Publié le mercredi 30 novembre 2011 à 11H00 - L'union Presse
RETHEL (Ardennes). Rémi le Rethélois ne savait pas, quand il a répondu à un quiz sur l'escrime, qu'il serait l'une des vedettes de l'épreuve de Levallois.
«A gauche, Rémi Mathiot, 27 ans, 332e du classement
national, du club de Rethel dans les Ardennes. A droite,
Ulrich Robeiri, actuel n° 6 Français, 47e mondial, champion
olympique par équipe à Pékin, cinq fois champion du monde
par équipe ».
Non, non, vous ne rêvez pas ! Un Rethélois a participé au «
Tissot Master » à l'épée dimanche dernier. Bien sûr, ce
n'était pas pour le Master lui-même qui regroupait le
champion olympique, le champion du monde en titre et les six
suivants au classement de la Fédération internationale dont
la locomotive hexagonale Gauthier Grumier.
« Caméra, écran géant… »
Si
Rémi Mathiot a eu les honneurs de la compétition
levalloisienne, c'était au titre d'un concours où il a gagné
le droit d'affronter Robeiri. « Sur le site internet de
l'épreuve, il y avait un quiz », explique-t-il. « Dix
questions pas trop difficiles comme « combien de titres
majeurs, l'équipe de France à l'épée a-t-elle remporté ».
J'ai répondu sans trop chercher ». Puis, il a oublié…
Jusqu'à ce que Frédéric Delplat, l'une des chevilles
ouvrières du Master (médaillé d'or olympique par équipe en
88 à Séoul) l'appelle pour l'avertir qu'il avait remporté le
tirage au sort.
« Je ne me souvenais plus ce, qu'était le premier prix ».
Quand il a retrouvé la liste des lots, il a dû se frotter
les yeux. Il y avait une montre, deux places en loge VIP,
pour le cocktail d'après compétition et surtout la
possibilité de tirer un assaut en 10 touches contre Ulrich
Robeiri en lever de rideau. « On avait prévu quelque chose
avec Jessica (sa femme) et les enfants. On a vite trouvé une
solution ».
Dimanche, 14 heures. Sur la piste-podium de Levallois, le
cœur de Rémi bat la chamade. « Il y avait des caméras tout
autour, un écran géant, la salle était pleine. On sait qu'il
n'y a pas d'enjeu mais… ». Mais… Rémi Mathiot, quatre années
d'escrime derrière lui, est un compétiteur.
« Passer le cap du samedi »
Ses années de rugby lui ont forgé un caractère bien
trempé. « Dès le premier « Allez », j'ai oublié que c'était
Robeiri en face. J'ai même mis la première touche, à la main
je crois ». Robeiri est bluffé par la hardiesse du
Rethélois. Il se montre conciliant avec son adversaire d'un
jour. 2-2, 3-3 puis 7-3. « Il était là pour faire le show.
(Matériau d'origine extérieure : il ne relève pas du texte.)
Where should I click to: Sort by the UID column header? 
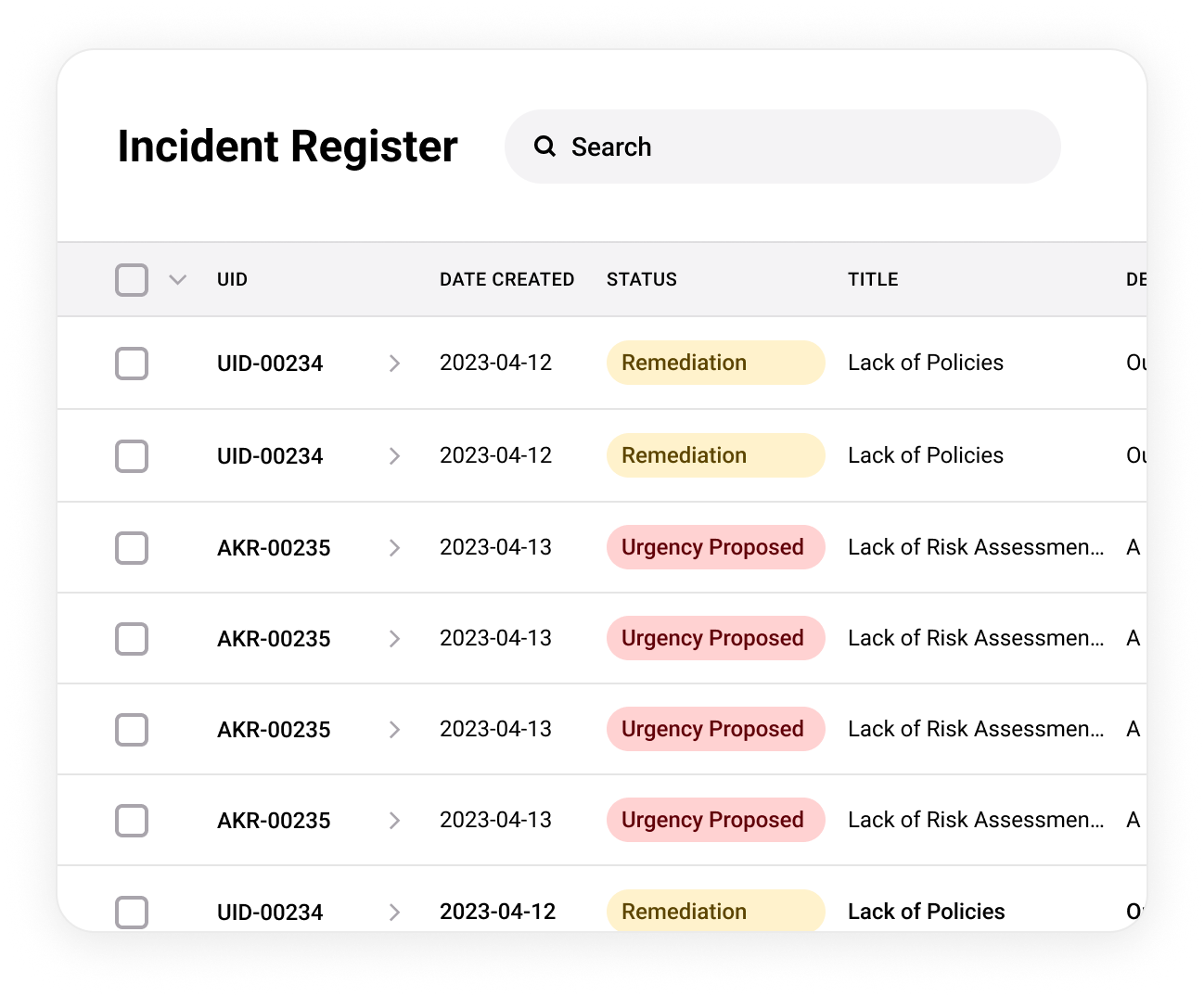(x=232, y=279)
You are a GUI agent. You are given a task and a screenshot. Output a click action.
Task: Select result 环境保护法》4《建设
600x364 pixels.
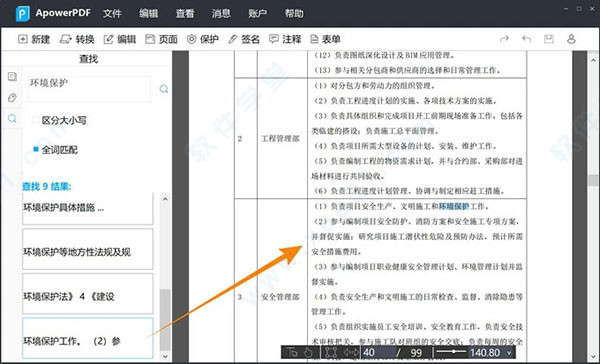[x=88, y=293]
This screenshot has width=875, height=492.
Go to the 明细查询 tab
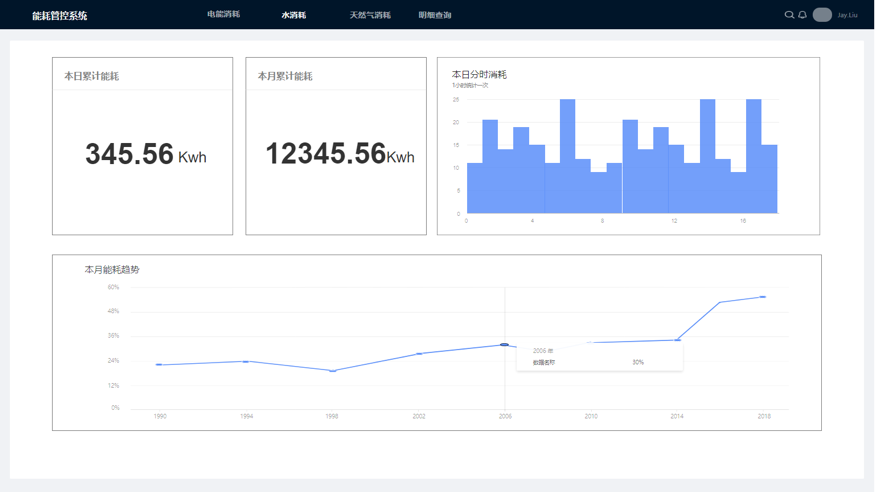[435, 15]
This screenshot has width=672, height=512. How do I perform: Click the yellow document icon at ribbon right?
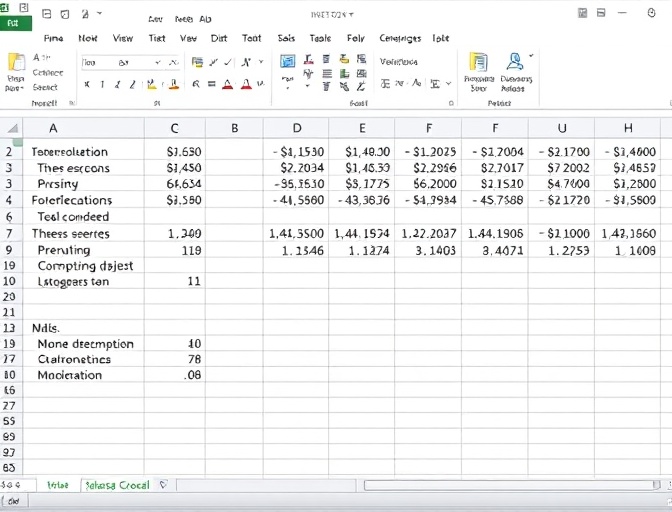pyautogui.click(x=479, y=63)
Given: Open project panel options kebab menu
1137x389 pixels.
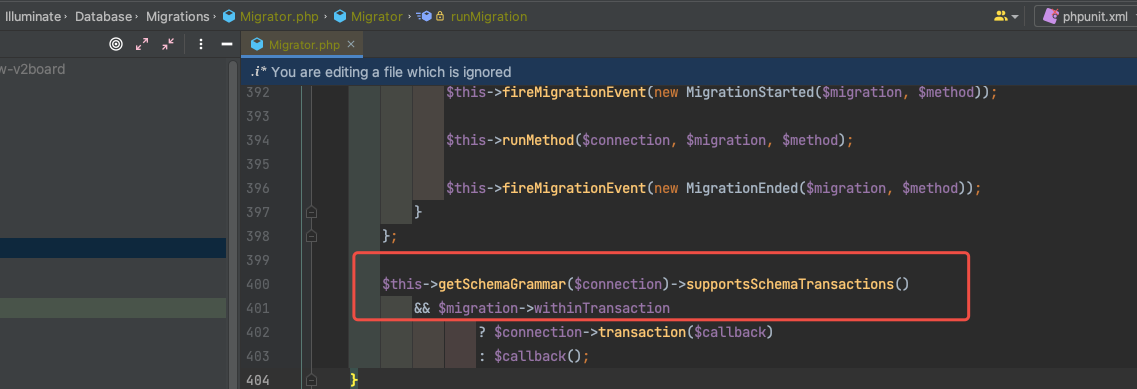Looking at the screenshot, I should point(201,44).
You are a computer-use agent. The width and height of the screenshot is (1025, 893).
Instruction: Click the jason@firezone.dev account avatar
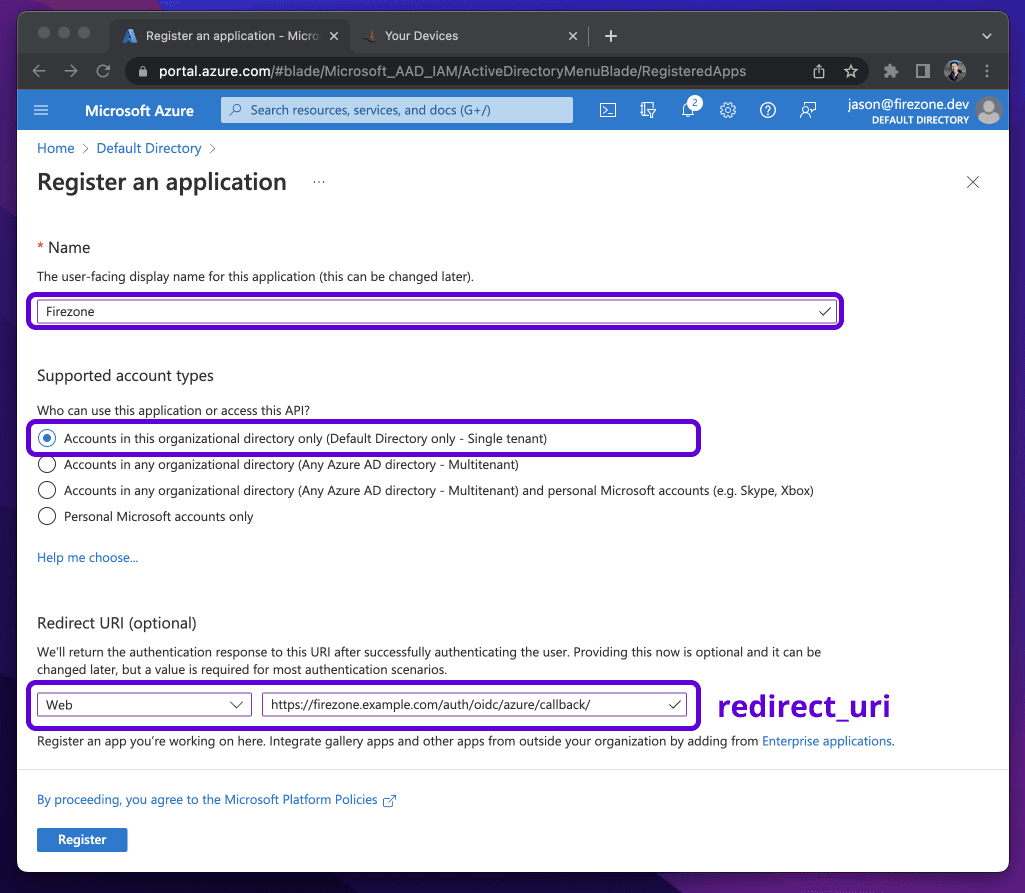tap(988, 110)
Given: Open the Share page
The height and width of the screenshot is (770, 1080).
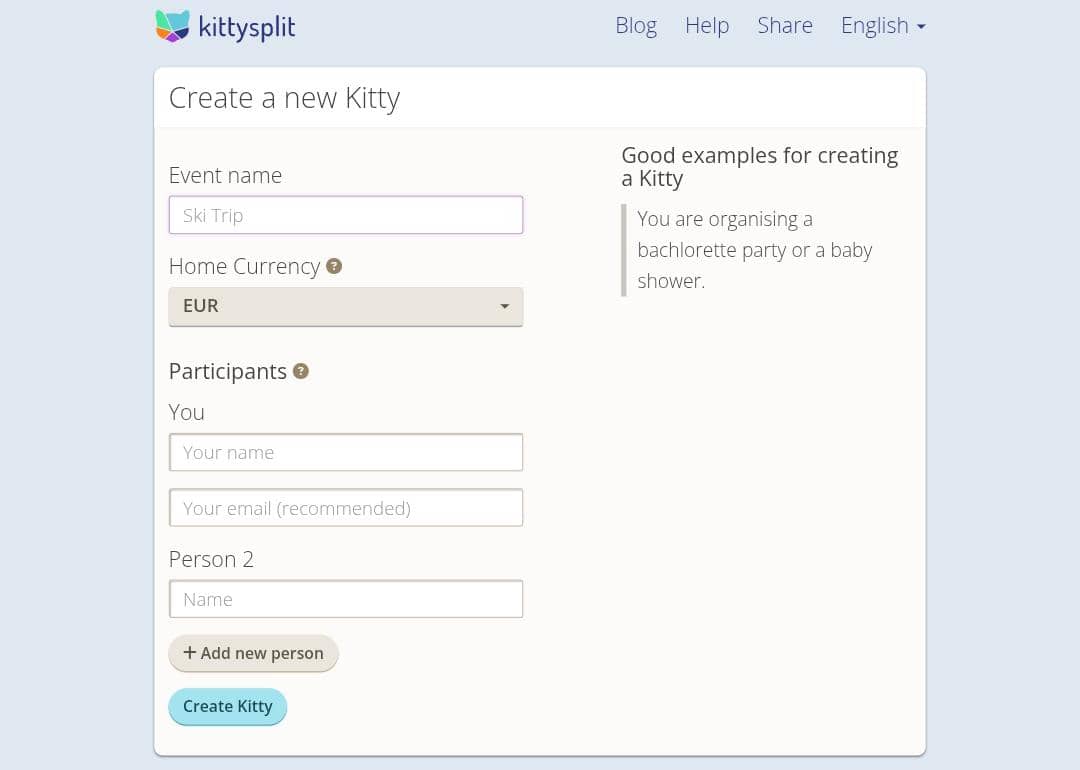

J'ai donc pu remonter jusqu'à 9-7 ».
La dernière touche, « je ne l'ai pas vu partir ». Assaut
terminé. « Quand on a retiré nos masques, j'ai vu la
différence. Moi, j'étais cuit. Lui, à peine échauffé ». Le
rêve de Rémi n'était pas terminé. Dans la loge, pendant le
cocktail, le moniteur-éducateur de l'IME près de Vouziers, a
vu de très près le gratin mondial de l'épée et emmagasiné
des souvenirs.
Et maintenant ? « Je ne sais pas si cela va me servir en
compétition. J'ai dû aller chercher mes touches alors
qu'habituellement, je suis plutôt contre-attaquant. Je me
suis surtout rendu compte que la moindre erreur était
sanctionnée. J'espère maintenant en tirer profit et passer
le cap du samedi lors des prochains circuits nationaux ».
Dans un peu plus d'une semaine, à Lisieux, on entendra
peut-être lors de son premier match de poule : « A ma
gauche, Rémi Mathiot, du club de Rethel, adversaire de
Robeiri lors du dernier Master de Levallois ».